New Delhi: Congress today disputed RBI Governor Raghuram Rajan's remark that the Narendra Modi dispensation has taken steps to create an environment for investment and is "sensitive" to concerns of investors.
"Please talk to the Foreign Institutional Investors (FIIs) on retrospective tax as also a number of companies," former Union minister Jyotiraditya Scindia said, reacting to Rajan's address at the Economic Club in New York.
Scindia, who is also a party spokesperson, said that the BJP while it was in the Opposition had made huge political capital of a "single case" then, but now when they are in power, "multiple cases are now happening".
At the AICC briefing, he also attacked the way the government was "profiteering" from the slide in the global crude oil prices instead of using the opportunity to give a boost to the economy as also raising the social sector spending to help the poor.
Dubbing the Modi dispensation as "marketing, repackaging and a photo-op" government, he said that it has nothing to show by way of achievements in its one year in office. Taking a jibe at the Prime Minister, he said the government is following a MODI policy "Moneyed Only-Deprived Ignored".

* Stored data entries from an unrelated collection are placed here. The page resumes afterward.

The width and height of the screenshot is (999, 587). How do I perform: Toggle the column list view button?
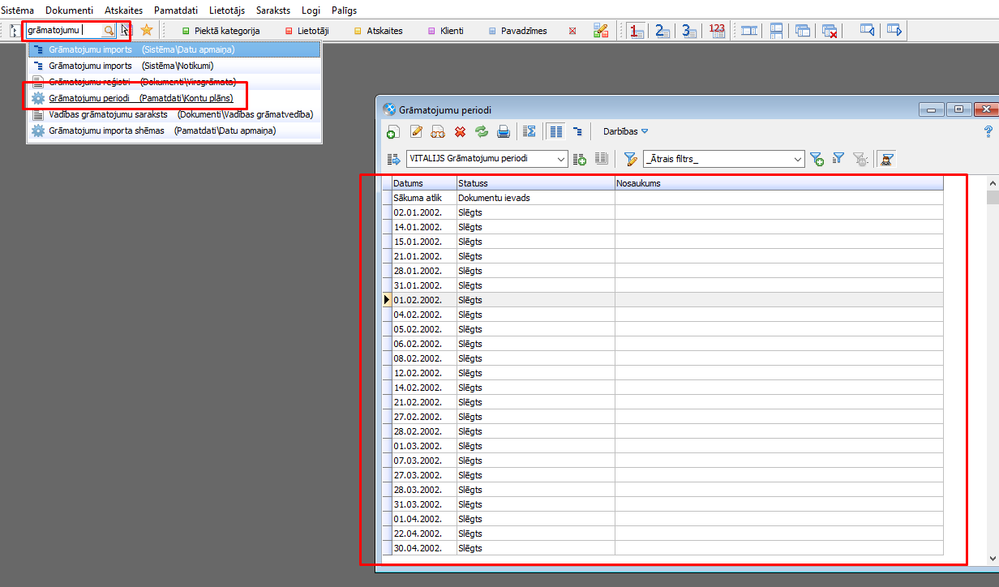coord(555,132)
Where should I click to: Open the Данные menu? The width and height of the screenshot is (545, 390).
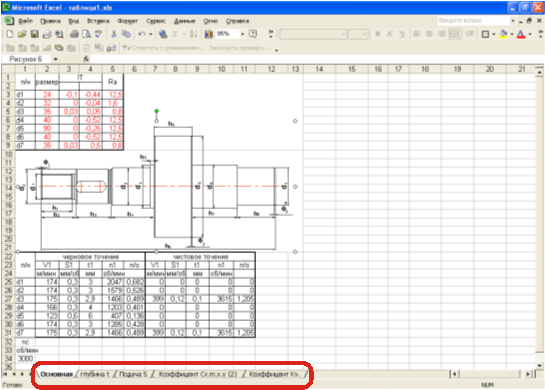185,21
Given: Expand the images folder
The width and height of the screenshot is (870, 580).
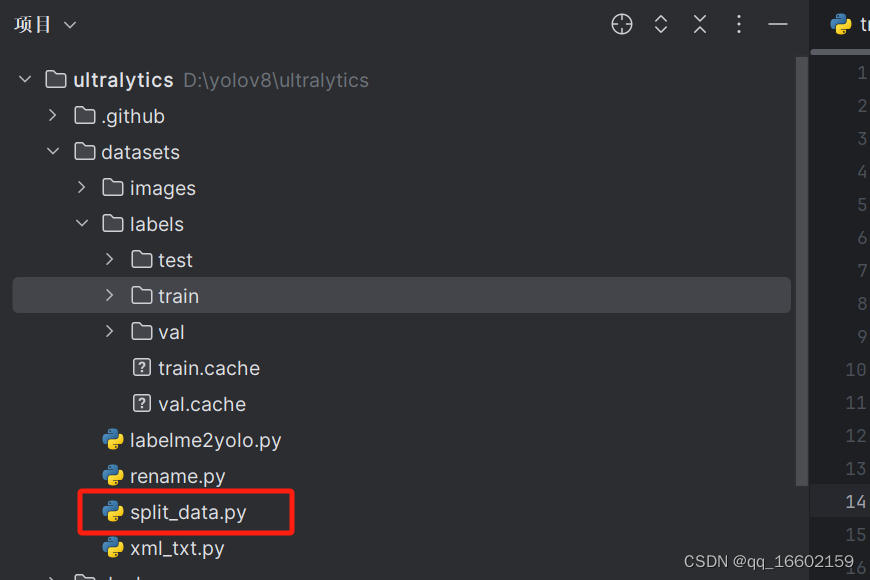Looking at the screenshot, I should click(81, 188).
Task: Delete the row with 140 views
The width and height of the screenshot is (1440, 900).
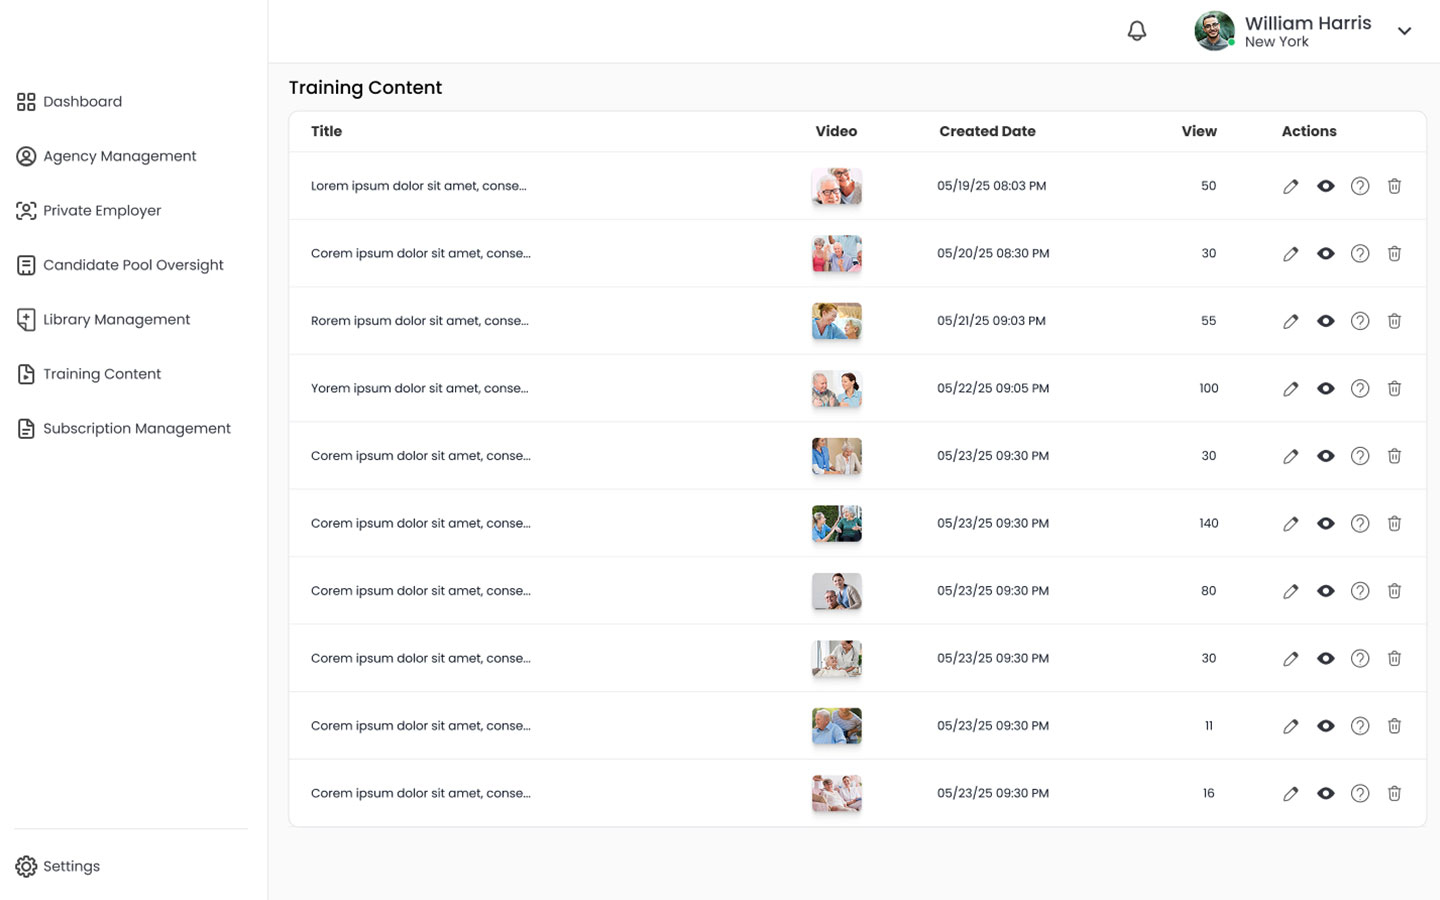Action: point(1394,523)
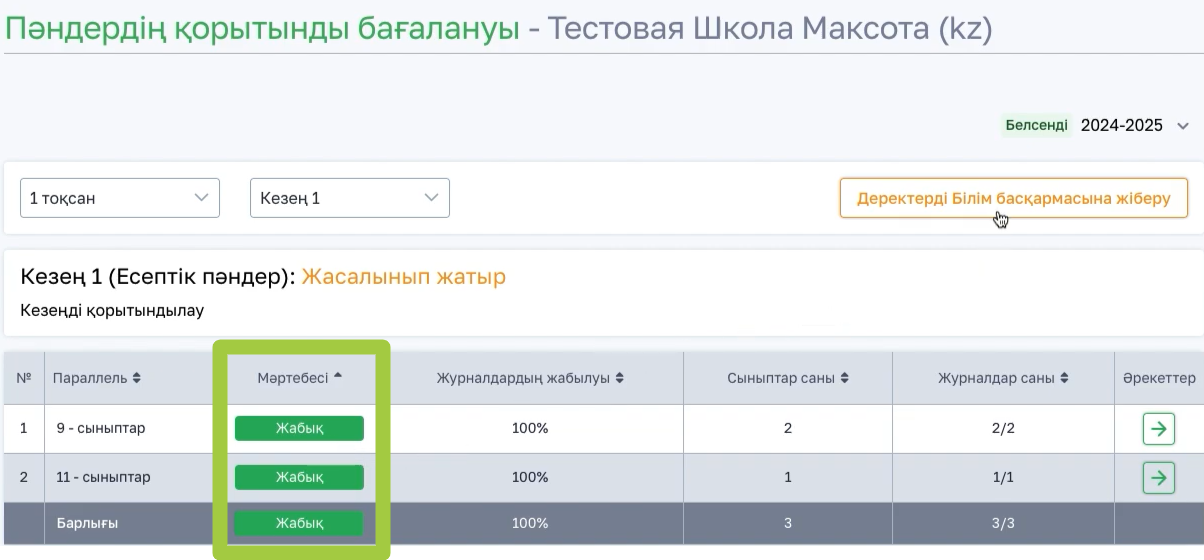Screen dimensions: 1204x560
Task: Sort table by Параллель column
Action: point(96,378)
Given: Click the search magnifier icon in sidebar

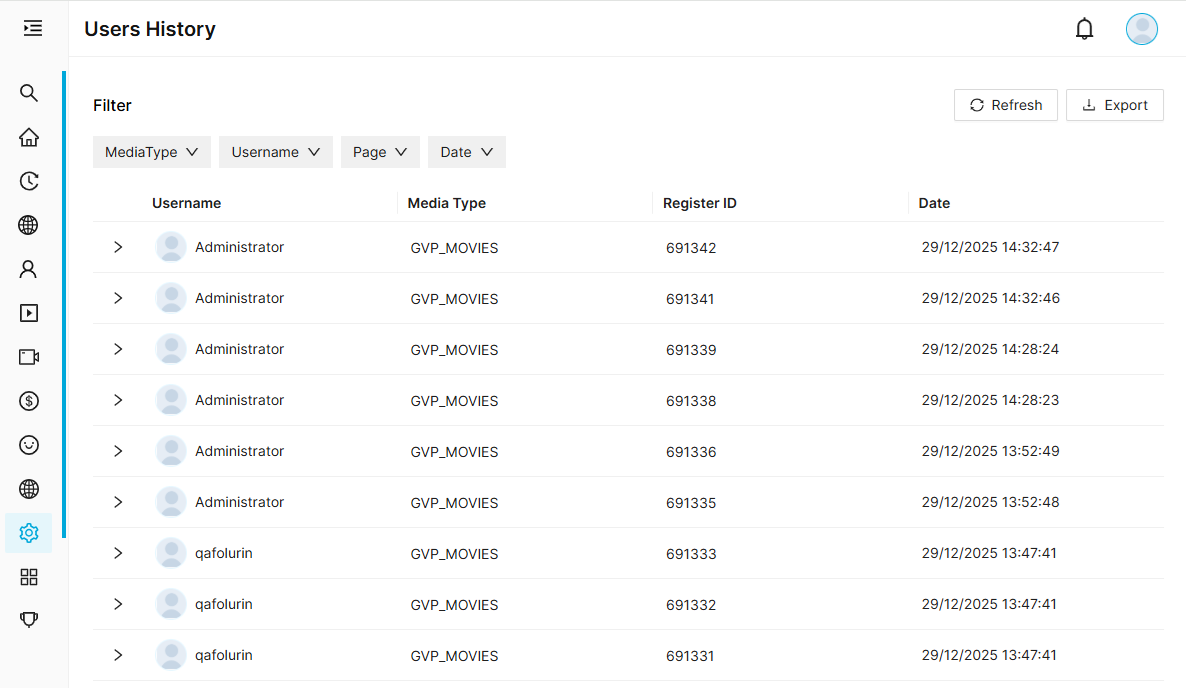Looking at the screenshot, I should tap(29, 93).
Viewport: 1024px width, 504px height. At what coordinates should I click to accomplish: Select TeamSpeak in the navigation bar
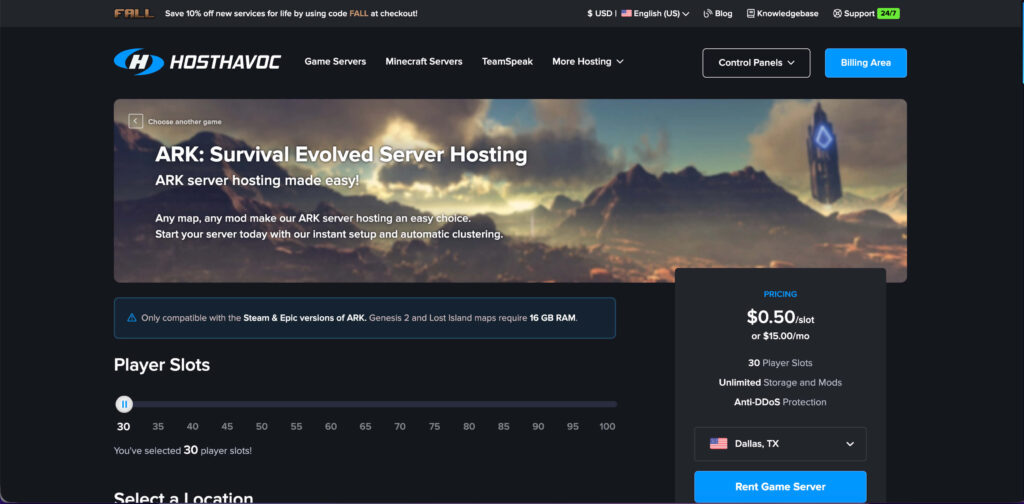coord(507,62)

Finding fault with the 'Make in India' programme, he said that it should have been the "outcome" and "not a slogan".
Scindia alleged that the "suit boot ki sarkar" has been harsh on the poor and the weak as it has slashed "social sector spending" by a whooping Rs 1,75,122 crore in one year alone by drastically reducing funds to the social sector schemes, closing down Backward Regions Grant Fund and by not implementing the food security programme.
"Shockingly, these cuts have been unabatedly applied to areas and sectors such as women and child development, agriculture, irrigation, panchayati raj, education, health and housing", he said.
In his address, Rajan had said that the expectations from the new government when it came to power last year were "probably unrealistic" but it has taken steps to create an environment for investment and is "sensitive" to concerns of investors.
Rajan had said that in the minds of the people, Prime Minister Narendra Modi's image was that of "Ronald Reagan on a white horse" coming to slay anti-market forces and such comparison was "probably not appropriate".